**Task description**
Every entry must be output exactly as it was written.

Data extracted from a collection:
---------------

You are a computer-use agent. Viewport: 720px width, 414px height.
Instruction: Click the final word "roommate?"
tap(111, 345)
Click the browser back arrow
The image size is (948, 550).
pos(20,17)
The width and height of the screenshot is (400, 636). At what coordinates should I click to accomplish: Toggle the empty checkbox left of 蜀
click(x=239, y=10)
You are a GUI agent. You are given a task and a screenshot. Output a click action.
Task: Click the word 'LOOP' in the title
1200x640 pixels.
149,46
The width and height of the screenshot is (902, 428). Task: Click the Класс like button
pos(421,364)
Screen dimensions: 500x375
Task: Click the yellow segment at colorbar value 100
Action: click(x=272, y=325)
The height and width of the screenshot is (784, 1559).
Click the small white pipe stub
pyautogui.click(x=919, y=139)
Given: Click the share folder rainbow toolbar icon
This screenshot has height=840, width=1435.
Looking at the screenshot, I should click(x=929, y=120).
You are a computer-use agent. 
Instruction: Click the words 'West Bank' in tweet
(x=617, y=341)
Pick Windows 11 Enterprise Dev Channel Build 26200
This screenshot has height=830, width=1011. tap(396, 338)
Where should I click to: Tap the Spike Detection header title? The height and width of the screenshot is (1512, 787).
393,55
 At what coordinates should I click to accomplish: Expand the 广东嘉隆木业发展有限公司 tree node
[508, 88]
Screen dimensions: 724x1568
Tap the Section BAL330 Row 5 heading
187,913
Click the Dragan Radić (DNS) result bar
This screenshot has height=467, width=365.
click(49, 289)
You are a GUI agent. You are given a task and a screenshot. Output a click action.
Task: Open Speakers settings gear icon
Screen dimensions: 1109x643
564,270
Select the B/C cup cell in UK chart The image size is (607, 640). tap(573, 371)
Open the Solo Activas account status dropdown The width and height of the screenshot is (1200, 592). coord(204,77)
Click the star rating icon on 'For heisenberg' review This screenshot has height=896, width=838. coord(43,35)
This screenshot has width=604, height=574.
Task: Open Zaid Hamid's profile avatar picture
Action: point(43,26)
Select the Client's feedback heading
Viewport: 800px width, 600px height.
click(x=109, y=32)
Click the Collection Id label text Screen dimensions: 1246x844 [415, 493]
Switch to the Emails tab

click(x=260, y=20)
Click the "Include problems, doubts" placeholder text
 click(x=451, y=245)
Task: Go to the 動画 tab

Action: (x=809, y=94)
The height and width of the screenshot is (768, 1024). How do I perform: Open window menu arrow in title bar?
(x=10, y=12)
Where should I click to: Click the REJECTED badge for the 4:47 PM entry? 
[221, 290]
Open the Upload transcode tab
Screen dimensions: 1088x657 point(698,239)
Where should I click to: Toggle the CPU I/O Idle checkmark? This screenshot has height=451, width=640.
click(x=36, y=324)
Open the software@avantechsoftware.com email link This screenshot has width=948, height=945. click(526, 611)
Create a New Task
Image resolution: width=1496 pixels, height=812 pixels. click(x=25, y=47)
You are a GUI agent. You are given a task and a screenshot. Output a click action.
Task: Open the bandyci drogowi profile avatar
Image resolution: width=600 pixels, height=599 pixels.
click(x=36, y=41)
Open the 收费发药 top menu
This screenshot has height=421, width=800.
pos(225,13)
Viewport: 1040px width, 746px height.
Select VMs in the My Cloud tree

---------------

**Answer box**
You are a computer-use agent. Viewport: 720px width, 414px height.
Instruction: Click the final word "roommate?"
tap(111, 345)
Click the browser back arrow
The image size is (948, 550).
pos(20,17)
The width and height of the screenshot is (400, 636). At what coordinates should I click to accomplish: Toggle the empty checkbox left of 蜀
click(x=239, y=10)
You are a GUI agent. You are given a task and a screenshot. Output a click action.
Task: Click the word 'LOOP' in the title
1200x640 pixels.
149,46
The width and height of the screenshot is (902, 428). Task: Click the Класс like button
pos(421,364)
Screen dimensions: 500x375
Task: Click the yellow segment at colorbar value 100
Action: click(x=272, y=325)
The height and width of the screenshot is (784, 1559).
Click the small white pipe stub
pyautogui.click(x=919, y=139)
Given: Click the share folder rainbow toolbar icon
This screenshot has height=840, width=1435.
Looking at the screenshot, I should click(x=929, y=120).
You are a computer-use agent. 
Instruction: Click the words 'West Bank' in tweet
(x=617, y=341)
Pick Windows 11 Enterprise Dev Channel Build 26200
This screenshot has height=830, width=1011. tap(396, 338)
Where should I click to: Tap the Spike Detection header title? The height and width of the screenshot is (1512, 787).
393,55
 At what coordinates should I click to accomplish: Expand the 广东嘉隆木业发展有限公司 tree node
[508, 88]
Screen dimensions: 724x1568
Tap the Section BAL330 Row 5 heading
187,913
Click the Dragan Radić (DNS) result bar
This screenshot has height=467, width=365.
click(49, 289)
You are a GUI agent. You are given a task and a screenshot. Output a click action.
Task: Open Speakers settings gear icon
Screen dimensions: 1109x643
564,270
Select the B/C cup cell in UK chart The image size is (607, 640). tap(573, 371)
Open the Solo Activas account status dropdown The width and height of the screenshot is (1200, 592). coord(204,77)
Click the star rating icon on 'For heisenberg' review This screenshot has height=896, width=838. coord(43,35)
This screenshot has width=604, height=574.
Task: Open Zaid Hamid's profile avatar picture
Action: point(43,26)
Select the Client's feedback heading
Viewport: 800px width, 600px height.
click(x=109, y=32)
Click the Collection Id label text Screen dimensions: 1246x844 [415, 493]
Switch to the Emails tab

click(x=260, y=20)
Click the "Include problems, doubts" placeholder text
 click(x=451, y=245)
Task: Go to the 動画 tab

Action: (x=809, y=94)
The height and width of the screenshot is (768, 1024). How do I perform: Open window menu arrow in title bar?
(x=10, y=12)
Where should I click to: Click the REJECTED badge for the 4:47 PM entry? 
[221, 290]
Open the Upload transcode tab
Screen dimensions: 1088x657 point(698,239)
Where should I click to: Toggle the CPU I/O Idle checkmark? This screenshot has height=451, width=640.
click(x=36, y=324)
Open the software@avantechsoftware.com email link This screenshot has width=948, height=945. click(526, 611)
Create a New Task
Image resolution: width=1496 pixels, height=812 pixels. click(x=25, y=47)
You are a GUI agent. You are given a task and a screenshot. Output a click action.
Task: Open the bandyci drogowi profile avatar
Image resolution: width=600 pixels, height=599 pixels.
click(x=36, y=41)
Open the 收费发药 top menu
This screenshot has height=421, width=800.
pos(225,13)
Viewport: 1040px width, 746px height.
Select VMs in the My Cloud tree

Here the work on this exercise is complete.